Afirmar que tudo é narrativa (como afirmam historiadores, filósofos e
psicólogos) é mais do que meio caminho andado para o niilismo.
Acreditar no realismo histórico significa sermos marxistas e crermos na
violência como parteira da história.
Em suma, tudo chique, sofisticado, erudito, ensinado nas escolas, nas
universidades e descritos em artigos na imprensa, ou mesmo nos púlpitos
das igrejas. Normalmente, usamos argumentos dessas três matrizes com
“boas intenções”. Contra preconceitos, contra opressão de vítimas
sociais.
O que percebe Camus, e muita gente até hoje não percebeu (ou,
simplesmente, mente), é que todo esse “ensino relativista”, seja lá de
que viés for, é produtor de niilismo, o que não significa dizer que o
relativismo, nas suas diversas modalidades, não seja verdade.

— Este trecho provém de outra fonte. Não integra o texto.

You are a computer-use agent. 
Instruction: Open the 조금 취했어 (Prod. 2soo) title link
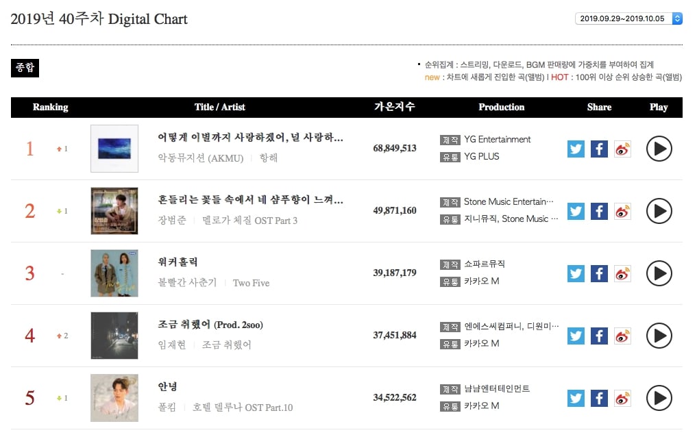(x=210, y=325)
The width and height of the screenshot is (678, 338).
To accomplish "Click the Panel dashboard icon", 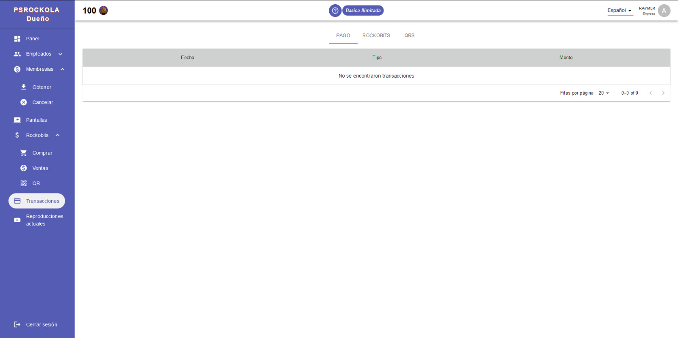I will click(17, 39).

E aqui reside o núcleo da tragédia moral percebida por Camus. Aliás,
como reconhece o próprio historiador Tony Judt, Camus aqui encontra o
filósofo britânico Isaiah Berlin (1909–1997): os valores podem entrar em
choque uns com os outros, isto é, duas verdades podem entrar em
conflito e não haver resposta conciliatória.
Eu arriscaria dizer que a linha divisória entre a infantilidade e a
maturidade está aqui: nem sempre encontramos uma saída que não seja, em
alguma medida, infeliz ou, no mínimo, apenas “mediana”.
A pergunta que nosso filósofo do absurdo faz é se não deveríamos
assumir a responsabilidade por termos, durante décadas, gozado com a
pura e simples destruição de todos os valores, da sala de aula à arte e
aos debates inteligentes na mídia. Professores desfilam discursos
demolindo todas as crenças, e os jovens, na sua estrutural ignorância,
gozam junto com eles.
Em meio ao capitalismo selvagem em que vivemos, é possível tomar como
possível essa proposta de Camus? Não sei. Seria ele ingênuo? Não creio.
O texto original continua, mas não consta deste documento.